Snapscan combines the high-resolution capabilities of linescan sensors (up to 2,048×3,652×150 in spectral range 475 to 900nm) with the convenience of a snapshot camera – with a sensor moving behind the lens using a piezo-electric translation stage. This enables a controlled scanning of the lens image field without moving the object or requiring external camera movement. Thus, even objects that cannot be placed on a translation stage (e.g. an outdoor scene or a patient’s brain) can still be scanned. Flat signal-to-noise ratios of 200 over the full spectral range have already been demonstrated thanks to software features optimizing the reconstruction and correction of hyperspectral data cubes. Scanning takes less than two seconds. If necessary, image registration can be applied to correct small movement artifacts from the imaged target. Since the sensor board is light (<25g), a piezo-stage can easily achieve the necessary level of precision.

New applications domains

Figure 2 | The snapscan Hyperspectral Imaging camera system: prototype (left), exploded view (right) (Bild: Imec vzw)
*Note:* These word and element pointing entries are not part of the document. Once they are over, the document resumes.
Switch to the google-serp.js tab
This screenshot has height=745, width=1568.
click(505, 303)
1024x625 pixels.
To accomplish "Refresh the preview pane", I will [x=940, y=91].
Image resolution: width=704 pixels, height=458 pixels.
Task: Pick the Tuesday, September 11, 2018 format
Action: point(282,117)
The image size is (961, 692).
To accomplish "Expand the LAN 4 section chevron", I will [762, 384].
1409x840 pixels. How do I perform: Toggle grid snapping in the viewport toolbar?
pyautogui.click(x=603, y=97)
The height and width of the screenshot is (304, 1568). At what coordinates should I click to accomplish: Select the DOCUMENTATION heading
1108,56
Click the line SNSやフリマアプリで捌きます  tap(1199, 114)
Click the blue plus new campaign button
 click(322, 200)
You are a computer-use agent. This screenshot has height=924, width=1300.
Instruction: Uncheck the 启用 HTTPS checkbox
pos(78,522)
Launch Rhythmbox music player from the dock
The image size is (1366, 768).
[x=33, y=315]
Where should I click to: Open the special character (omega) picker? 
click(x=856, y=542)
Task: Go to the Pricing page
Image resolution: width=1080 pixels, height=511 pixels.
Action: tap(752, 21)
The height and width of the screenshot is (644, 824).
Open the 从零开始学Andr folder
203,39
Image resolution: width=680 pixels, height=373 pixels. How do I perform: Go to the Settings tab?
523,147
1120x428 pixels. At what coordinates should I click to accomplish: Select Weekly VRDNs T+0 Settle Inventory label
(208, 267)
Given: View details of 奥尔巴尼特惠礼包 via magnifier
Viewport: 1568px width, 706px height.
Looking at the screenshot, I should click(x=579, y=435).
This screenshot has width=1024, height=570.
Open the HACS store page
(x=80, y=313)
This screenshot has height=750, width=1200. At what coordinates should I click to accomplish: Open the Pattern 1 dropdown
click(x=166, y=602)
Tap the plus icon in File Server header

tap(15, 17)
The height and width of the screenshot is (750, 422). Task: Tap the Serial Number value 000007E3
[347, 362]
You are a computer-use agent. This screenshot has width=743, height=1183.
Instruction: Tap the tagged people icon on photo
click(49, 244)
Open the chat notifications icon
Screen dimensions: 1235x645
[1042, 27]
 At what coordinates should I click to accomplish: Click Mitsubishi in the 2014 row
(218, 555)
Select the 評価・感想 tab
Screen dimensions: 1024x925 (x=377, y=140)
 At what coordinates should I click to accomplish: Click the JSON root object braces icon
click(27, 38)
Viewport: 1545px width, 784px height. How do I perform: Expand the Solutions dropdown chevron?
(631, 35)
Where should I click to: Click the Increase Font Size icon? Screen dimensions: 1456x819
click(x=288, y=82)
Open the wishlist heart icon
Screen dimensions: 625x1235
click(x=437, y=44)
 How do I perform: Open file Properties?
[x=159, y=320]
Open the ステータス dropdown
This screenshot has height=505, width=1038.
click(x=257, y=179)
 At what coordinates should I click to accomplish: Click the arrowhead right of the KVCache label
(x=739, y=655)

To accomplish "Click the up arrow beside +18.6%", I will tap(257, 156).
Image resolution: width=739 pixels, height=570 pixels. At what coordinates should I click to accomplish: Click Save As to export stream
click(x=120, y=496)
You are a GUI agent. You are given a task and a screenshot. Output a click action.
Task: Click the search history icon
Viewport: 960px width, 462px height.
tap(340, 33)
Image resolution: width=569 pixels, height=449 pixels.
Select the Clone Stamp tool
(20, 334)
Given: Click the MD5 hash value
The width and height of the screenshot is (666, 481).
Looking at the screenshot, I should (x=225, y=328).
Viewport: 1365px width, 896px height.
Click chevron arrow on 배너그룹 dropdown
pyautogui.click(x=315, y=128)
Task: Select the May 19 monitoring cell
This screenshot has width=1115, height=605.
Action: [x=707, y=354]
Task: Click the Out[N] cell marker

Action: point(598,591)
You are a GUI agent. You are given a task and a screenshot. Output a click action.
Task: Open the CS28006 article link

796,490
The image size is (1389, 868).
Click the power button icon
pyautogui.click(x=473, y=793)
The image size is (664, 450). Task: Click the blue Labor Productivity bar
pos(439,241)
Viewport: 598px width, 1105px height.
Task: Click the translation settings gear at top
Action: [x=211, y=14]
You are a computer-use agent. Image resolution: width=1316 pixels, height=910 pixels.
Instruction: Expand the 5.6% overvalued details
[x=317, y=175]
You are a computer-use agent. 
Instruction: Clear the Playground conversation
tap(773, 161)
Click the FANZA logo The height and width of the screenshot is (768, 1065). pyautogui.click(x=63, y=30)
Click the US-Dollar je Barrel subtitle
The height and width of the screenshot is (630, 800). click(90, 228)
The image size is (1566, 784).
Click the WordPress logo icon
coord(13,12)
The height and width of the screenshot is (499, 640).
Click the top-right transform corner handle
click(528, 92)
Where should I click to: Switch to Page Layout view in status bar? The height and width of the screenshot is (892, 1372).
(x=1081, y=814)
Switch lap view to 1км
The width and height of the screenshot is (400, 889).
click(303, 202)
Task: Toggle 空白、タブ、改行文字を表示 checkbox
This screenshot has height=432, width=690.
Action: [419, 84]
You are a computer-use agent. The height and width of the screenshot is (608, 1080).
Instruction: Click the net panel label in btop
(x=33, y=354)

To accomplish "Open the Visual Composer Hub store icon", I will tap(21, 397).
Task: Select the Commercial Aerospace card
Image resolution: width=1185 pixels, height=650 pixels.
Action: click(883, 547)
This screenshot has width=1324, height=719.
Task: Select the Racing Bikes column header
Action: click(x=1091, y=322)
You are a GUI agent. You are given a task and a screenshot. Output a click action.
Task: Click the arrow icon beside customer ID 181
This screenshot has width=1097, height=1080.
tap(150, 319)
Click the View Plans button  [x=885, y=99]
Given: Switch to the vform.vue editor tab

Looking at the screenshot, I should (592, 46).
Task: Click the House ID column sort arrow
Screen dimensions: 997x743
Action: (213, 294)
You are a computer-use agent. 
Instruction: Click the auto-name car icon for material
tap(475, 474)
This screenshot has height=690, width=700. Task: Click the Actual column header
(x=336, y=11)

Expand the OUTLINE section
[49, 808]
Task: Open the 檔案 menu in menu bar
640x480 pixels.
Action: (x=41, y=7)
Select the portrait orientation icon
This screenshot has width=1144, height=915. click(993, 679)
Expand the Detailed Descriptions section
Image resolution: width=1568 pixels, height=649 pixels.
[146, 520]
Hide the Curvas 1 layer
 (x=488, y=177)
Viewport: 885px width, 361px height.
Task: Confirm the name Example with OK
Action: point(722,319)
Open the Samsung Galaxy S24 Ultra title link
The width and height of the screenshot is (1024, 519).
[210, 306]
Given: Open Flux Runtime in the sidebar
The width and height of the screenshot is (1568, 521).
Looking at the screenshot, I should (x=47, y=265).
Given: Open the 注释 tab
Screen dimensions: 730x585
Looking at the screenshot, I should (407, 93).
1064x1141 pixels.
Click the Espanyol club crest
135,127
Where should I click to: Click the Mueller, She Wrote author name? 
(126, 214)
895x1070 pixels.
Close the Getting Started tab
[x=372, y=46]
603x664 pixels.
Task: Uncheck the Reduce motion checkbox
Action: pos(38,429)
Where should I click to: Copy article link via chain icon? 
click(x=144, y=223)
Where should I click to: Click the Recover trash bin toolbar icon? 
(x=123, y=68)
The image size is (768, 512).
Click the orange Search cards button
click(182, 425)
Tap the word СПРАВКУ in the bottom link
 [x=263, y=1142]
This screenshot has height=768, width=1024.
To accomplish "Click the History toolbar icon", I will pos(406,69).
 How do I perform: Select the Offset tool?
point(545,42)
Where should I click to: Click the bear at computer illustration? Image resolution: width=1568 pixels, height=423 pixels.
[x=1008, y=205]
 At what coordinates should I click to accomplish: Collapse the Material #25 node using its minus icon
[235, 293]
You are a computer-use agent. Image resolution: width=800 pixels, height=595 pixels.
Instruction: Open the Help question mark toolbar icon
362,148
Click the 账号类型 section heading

To demonstrate Snapscan’s capabilities in life sciences, medical applications and diagnostics, three experiments have been conducted. First, Snapscan was used to image a hand with one finger tied with a rubber band. The blue spectra image corresponds to the finger with a restricted blood flow, whilst the red spectra shows a normally oxygenated one. While hardly any difference between both fingers can be noted with the naked eye, the hyperspectral curves show a clear distinction in their hyperspectral response (related to the presence of oxygenated vs. deoxygenated blood). This shows the added value of Snapscan to monitor wound healing, or in surgery (for real-time follow-up on the condition of the organs), where oxygenation is essential. Next, a blood smear was imaged by attaching Snapscan to an optical port of a microscope, detailing fine structures in the sample. This proves Snapscan’s worth in microscopy applications, and for automatic counting or identification of certain types of cells. Finally, a set of six types of medical pills was imaged. Whereas some pills could not be differentiated through RGB imaging, the hyperspectral curves in the NIR spectrum made this possible – confirming the camera’s relevance in the pharmaceutical industry for pill inspection.